Darmowa prenumerata - tu i teraz!
Menu
- Redakcyjne
- Strefa NN
- Net
- Teksty poważne
- Polemiki
- Dzikie Myśli
- Meritum
- Filozofia
- Książki
- Poezja
- Opowiadania
- Teksty zabawne
- Grafika
- Komputery
- nn_film NO. 13
- Muzyka
- Wstępniak

Polska
- Być patriotą
- Koniec "izmów"
- Lincz państwa prawa
- Redystrybutorzy
BezImienny - wersja online!
Poprzedni artykułNastępny artykuł Meritum  

Koniec "izmów"


Immortal

Po wydarzeniach z 11 września jednym z najczęściej krytykowanych politologów był Francis Fukuyama. Pod adresem autora "Końca historii" padały zarzuty, iż nieprawdą jest, że liberalna, wolnorynkowa demokracja to system, względem którego nie ma alternatywy. Nie bardzo pojmuję tok myślenia wygłaszających podobne kwestie. Przeciwnie - uważam, że 11 września z całą swą brutalnością potwierdza tezę Fukuyamy.

Skończył się czas ideologii. Każdy, kto jeszcze patrzy na politykę przez pryzmat klasycznego podziału na prawicę i lewicę, powinien jak najszybciej zamienić ów pryzmat na dobre okulary.
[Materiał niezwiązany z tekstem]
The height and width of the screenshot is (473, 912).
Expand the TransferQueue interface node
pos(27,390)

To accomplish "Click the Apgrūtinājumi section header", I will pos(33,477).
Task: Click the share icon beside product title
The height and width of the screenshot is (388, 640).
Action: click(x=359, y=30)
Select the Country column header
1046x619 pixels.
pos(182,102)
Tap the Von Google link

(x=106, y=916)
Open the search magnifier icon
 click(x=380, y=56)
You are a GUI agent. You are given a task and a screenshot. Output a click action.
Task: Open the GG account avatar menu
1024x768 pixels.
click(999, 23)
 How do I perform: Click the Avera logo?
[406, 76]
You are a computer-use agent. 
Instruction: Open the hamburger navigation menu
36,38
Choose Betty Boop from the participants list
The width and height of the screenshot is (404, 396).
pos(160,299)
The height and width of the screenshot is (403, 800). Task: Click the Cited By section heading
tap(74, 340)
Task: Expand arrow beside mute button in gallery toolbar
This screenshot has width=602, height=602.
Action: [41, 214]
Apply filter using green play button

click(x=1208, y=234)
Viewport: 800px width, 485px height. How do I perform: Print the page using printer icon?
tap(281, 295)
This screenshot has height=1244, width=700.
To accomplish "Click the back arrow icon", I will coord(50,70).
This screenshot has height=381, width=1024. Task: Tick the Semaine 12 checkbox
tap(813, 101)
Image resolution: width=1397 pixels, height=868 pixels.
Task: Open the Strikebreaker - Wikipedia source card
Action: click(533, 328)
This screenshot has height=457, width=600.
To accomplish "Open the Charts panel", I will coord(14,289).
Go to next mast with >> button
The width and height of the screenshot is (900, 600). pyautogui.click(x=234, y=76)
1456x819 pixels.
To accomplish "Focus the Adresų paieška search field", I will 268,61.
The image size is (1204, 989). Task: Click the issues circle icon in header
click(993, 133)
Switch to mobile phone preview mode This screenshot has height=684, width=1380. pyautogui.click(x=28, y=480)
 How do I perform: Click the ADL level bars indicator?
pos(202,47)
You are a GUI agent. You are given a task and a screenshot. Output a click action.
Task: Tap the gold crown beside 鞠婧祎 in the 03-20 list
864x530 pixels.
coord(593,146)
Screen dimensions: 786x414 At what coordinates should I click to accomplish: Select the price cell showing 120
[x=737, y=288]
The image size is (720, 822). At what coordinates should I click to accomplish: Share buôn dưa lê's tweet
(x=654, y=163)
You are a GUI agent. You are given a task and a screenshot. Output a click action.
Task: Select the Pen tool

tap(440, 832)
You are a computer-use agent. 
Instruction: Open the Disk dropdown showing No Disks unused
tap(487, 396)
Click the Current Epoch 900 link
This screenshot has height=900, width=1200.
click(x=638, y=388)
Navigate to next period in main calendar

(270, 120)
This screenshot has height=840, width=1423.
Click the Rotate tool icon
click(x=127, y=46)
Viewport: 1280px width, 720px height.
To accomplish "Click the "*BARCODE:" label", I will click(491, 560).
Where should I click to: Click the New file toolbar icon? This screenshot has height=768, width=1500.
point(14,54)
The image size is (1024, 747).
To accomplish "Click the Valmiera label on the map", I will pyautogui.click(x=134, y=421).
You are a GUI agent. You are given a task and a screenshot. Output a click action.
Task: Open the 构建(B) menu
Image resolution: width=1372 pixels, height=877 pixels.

Wszelkie "izmy" były może celowe, kiedy Europa przechodziła od feudalizmu i monarchii do demokracji, a zwłaszcza w okresie ugruntowania się nowego systemu w XX wieku. Nie waham się jednak stwierdzić, iż już wówczas deklarowanie swoich poglądów jako socjalistycznych czy np. nacjonalistycznych służyło wyłącznie grze wyborczej. Możliwe, że sami politycy nie byli tego świadomi, ponieważ nie okazało się jeszcze, jak wiele zła wyrządzić potrafią niektóre ideologizmy. Dopiero upadek Bloku Wschodniego, kryzys "azjatyckich tygrysów" czy też zawalenie się pomysłu "państwa opiekuńczego" w Szwecji stały się oczywistymi dowodami niesłuszności wszystkich innych poglądów poza wolnorynkowymi. I to chciał wyrazić Fukuyama.

Czy komunizm w Europie obalił Gorbaczow? Regan? Wałęsa? Nie! U podłoża rozkładu tych systemów totalitarnych, notabene z komunizmem mających wspólnego tyle co Józef Oleksy z grzebieniem, leży nic innego jak bankructwo ekonomiczne. Po prostu: scentralizowana, sterowana gospodarka była nieproduktywna. Wiadomo, iż nic tak nie motywuje ludzi do działania, jak głód, rozumiany szerzej jako niska stopa życiowa. Gdyby więc było tak słodko, jak głosiła państwowa propaganda, to ani Solidarność, ani KOR nie musiałyby powstawać. Protesty społeczne wynikały nie z niechęci do systemu socjalistycznego (częściowo, owszem, ale nie przede wszystkim - zwróćmy uwagę na postulaty sierpniowe), lecz z niezgody na jego ekonomiczny wycinek w postaci braku podstawowych artykułów konsumpcyjnych.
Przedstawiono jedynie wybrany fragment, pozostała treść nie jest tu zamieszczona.